§ **The problem**:
Word for word, repeat each of the records below.

§ **The records**:
# # # #
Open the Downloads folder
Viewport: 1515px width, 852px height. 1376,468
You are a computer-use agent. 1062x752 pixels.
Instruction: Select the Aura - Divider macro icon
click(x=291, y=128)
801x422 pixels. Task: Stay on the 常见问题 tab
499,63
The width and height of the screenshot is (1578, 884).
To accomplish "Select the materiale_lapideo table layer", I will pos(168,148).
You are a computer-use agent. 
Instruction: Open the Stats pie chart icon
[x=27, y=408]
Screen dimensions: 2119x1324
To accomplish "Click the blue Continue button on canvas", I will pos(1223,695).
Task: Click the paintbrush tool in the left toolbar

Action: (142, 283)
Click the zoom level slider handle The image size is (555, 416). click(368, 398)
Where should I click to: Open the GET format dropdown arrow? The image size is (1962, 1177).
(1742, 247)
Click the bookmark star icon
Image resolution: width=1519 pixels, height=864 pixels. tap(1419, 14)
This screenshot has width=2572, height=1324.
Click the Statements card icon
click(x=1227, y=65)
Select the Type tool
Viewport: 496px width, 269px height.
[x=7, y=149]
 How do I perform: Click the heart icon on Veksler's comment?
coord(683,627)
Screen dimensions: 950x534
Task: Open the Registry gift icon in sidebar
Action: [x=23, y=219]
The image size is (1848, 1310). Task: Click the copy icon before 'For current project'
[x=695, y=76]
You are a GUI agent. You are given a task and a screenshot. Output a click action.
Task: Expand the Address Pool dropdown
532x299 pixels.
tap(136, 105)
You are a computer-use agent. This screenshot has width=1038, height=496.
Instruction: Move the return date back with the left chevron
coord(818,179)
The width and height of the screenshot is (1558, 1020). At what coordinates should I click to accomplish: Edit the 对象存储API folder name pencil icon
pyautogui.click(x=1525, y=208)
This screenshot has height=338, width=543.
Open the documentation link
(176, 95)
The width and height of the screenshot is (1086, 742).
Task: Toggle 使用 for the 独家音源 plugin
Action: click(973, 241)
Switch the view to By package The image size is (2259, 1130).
# # # #
§ **Response to the exercise**:
Open the Downloads folder
Viewport: 1515px width, 852px height. 1376,468
You are a computer-use agent. 1062x752 pixels.
Instruction: Select the Aura - Divider macro icon
click(x=291, y=128)
801x422 pixels. Task: Stay on the 常见问题 tab
499,63
The width and height of the screenshot is (1578, 884).
To accomplish "Select the materiale_lapideo table layer", I will pos(168,148).
You are a computer-use agent. 
Instruction: Open the Stats pie chart icon
[x=27, y=408]
Screen dimensions: 2119x1324
To accomplish "Click the blue Continue button on canvas", I will pos(1223,695).
Task: Click the paintbrush tool in the left toolbar

Action: (142, 283)
Click the zoom level slider handle The image size is (555, 416). click(368, 398)
Where should I click to: Open the GET format dropdown arrow? The image size is (1962, 1177).
(1742, 247)
Click the bookmark star icon
Image resolution: width=1519 pixels, height=864 pixels. tap(1419, 14)
This screenshot has width=2572, height=1324.
Click the Statements card icon
click(x=1227, y=65)
Select the Type tool
Viewport: 496px width, 269px height.
[x=7, y=149]
 How do I perform: Click the heart icon on Veksler's comment?
coord(683,627)
Screen dimensions: 950x534
Task: Open the Registry gift icon in sidebar
Action: [x=23, y=219]
The image size is (1848, 1310). Task: Click the copy icon before 'For current project'
[x=695, y=76]
You are a GUI agent. You are given a task and a screenshot. Output a click action.
Task: Expand the Address Pool dropdown
532x299 pixels.
tap(136, 105)
You are a computer-use agent. This screenshot has width=1038, height=496.
Instruction: Move the return date back with the left chevron
coord(818,179)
The width and height of the screenshot is (1558, 1020). At what coordinates should I click to accomplish: Edit the 对象存储API folder name pencil icon
pyautogui.click(x=1525, y=208)
This screenshot has height=338, width=543.
Open the documentation link
(176, 95)
The width and height of the screenshot is (1086, 742).
Task: Toggle 使用 for the 独家音源 plugin
Action: click(973, 241)
Switch the view to By package The image size is (2259, 1130).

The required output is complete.